● YOUR TASK: What you should end up with is an exact copy of the lines from the one holding "Screen dimensions: 410x308" through the last line of the entries below, both included, and nothing else; leave every picture out.

(Records from a collection)
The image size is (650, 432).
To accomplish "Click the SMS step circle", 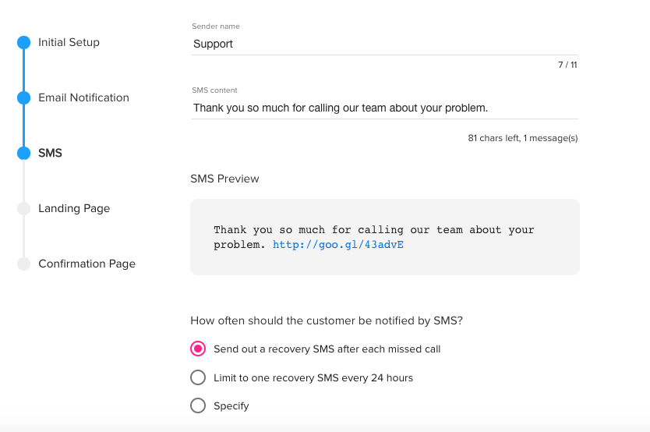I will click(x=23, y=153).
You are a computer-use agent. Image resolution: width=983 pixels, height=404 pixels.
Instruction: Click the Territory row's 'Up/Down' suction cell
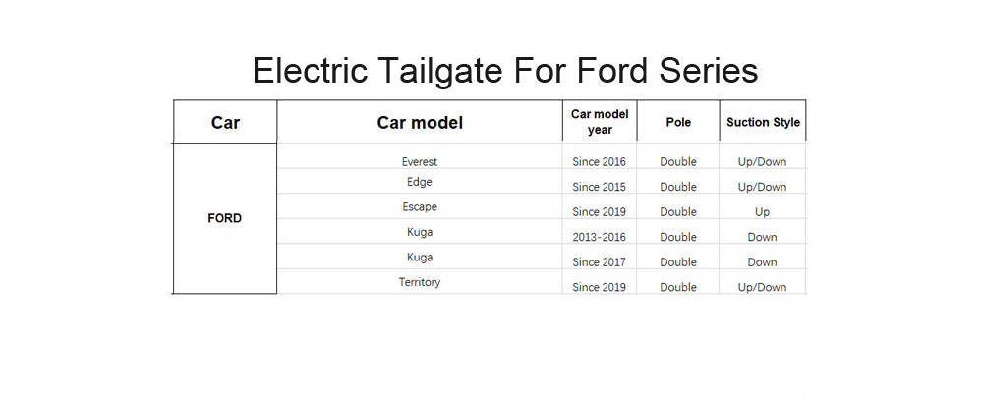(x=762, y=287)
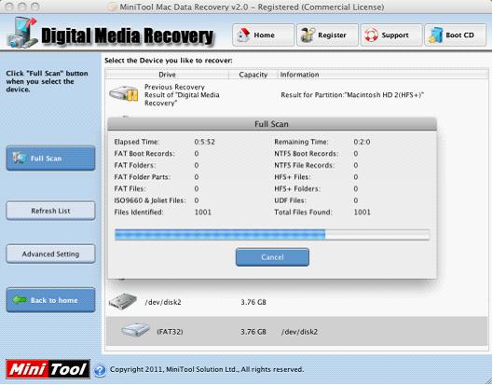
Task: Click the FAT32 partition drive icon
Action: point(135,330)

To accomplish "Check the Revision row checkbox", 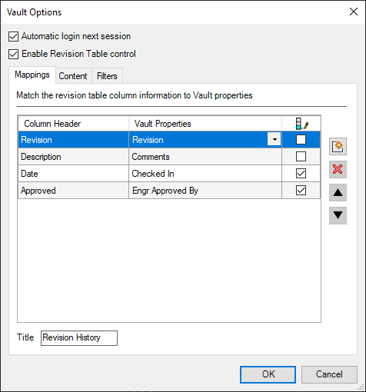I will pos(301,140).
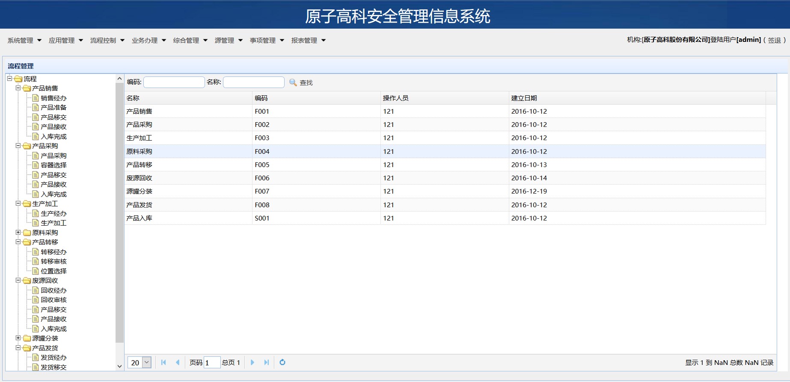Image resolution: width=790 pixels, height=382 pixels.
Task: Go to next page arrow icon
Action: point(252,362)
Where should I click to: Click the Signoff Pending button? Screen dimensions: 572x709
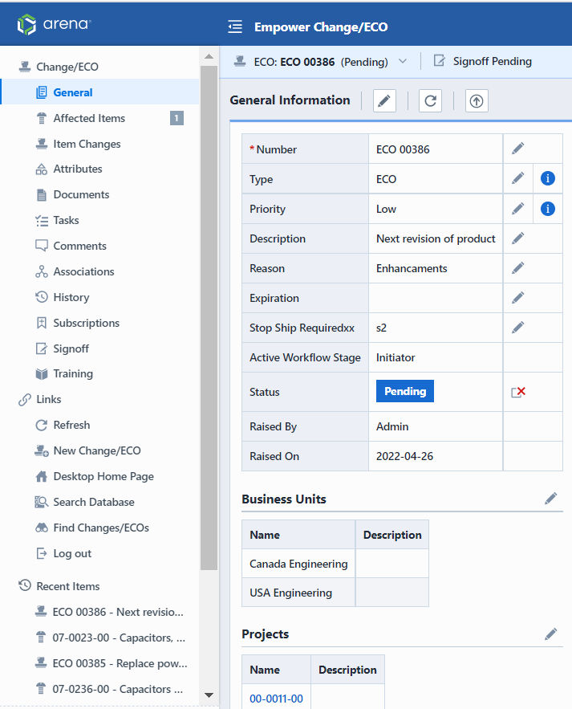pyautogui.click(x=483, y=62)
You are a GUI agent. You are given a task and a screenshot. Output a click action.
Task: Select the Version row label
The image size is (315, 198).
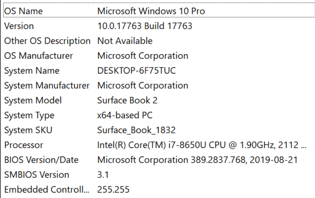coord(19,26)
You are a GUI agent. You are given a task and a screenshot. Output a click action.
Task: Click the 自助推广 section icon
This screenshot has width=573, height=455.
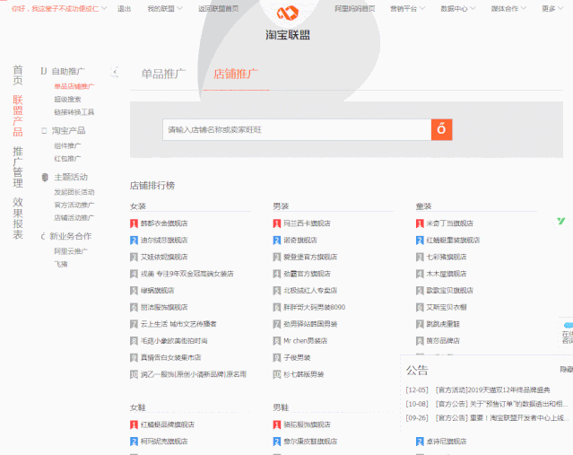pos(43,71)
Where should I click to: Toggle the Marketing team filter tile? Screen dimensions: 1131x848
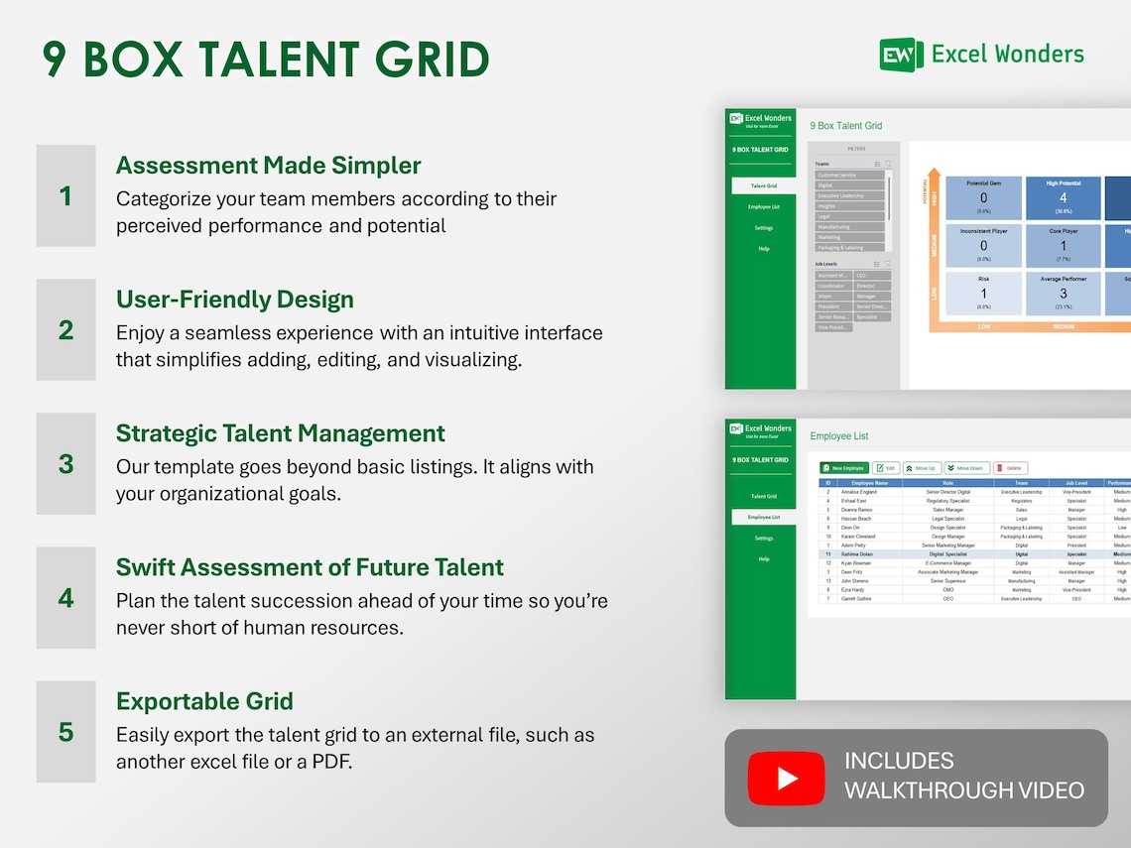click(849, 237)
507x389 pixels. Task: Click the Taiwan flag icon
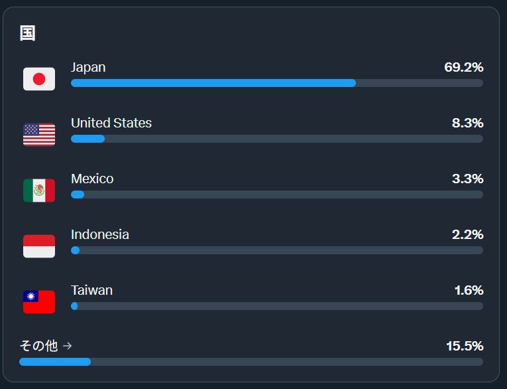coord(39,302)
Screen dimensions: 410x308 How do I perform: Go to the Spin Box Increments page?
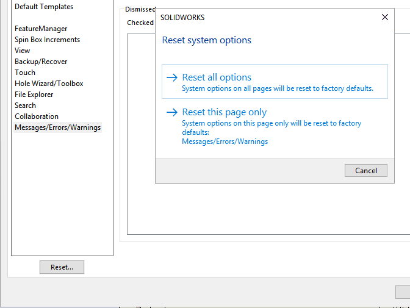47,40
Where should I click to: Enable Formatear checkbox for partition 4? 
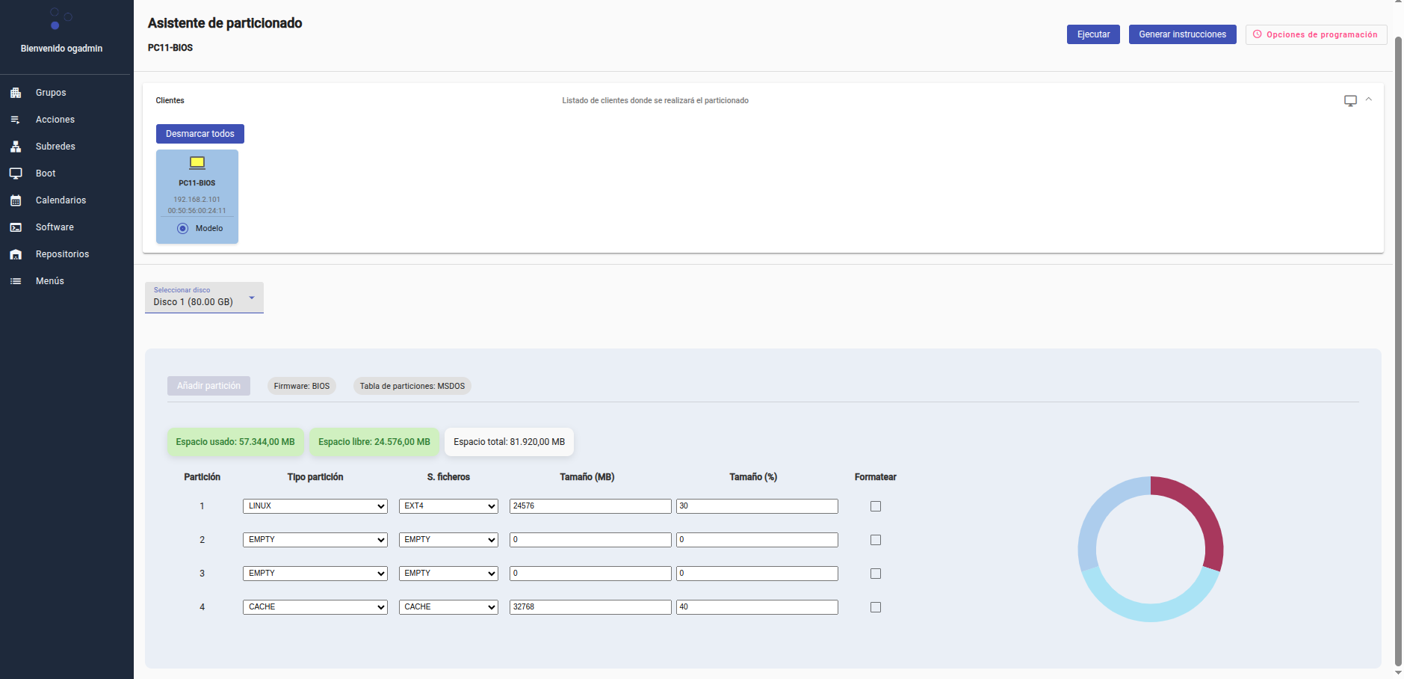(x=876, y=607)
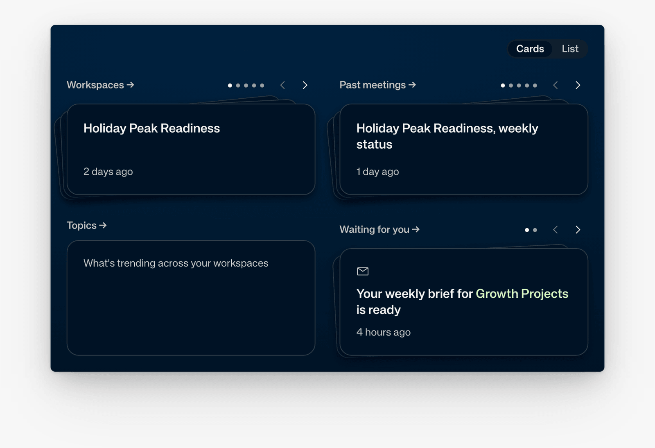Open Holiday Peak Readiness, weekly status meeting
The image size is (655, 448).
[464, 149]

● ANSWER SPACE:
Screen dimensions: 410x308 How do I perform: Go to the Spin Box Increments page?
47,40
Where should I click to: Enable Formatear checkbox for partition 4? 
(x=876, y=607)
Open Holiday Peak Readiness, weekly status meeting
The image size is (655, 448).
[464, 149]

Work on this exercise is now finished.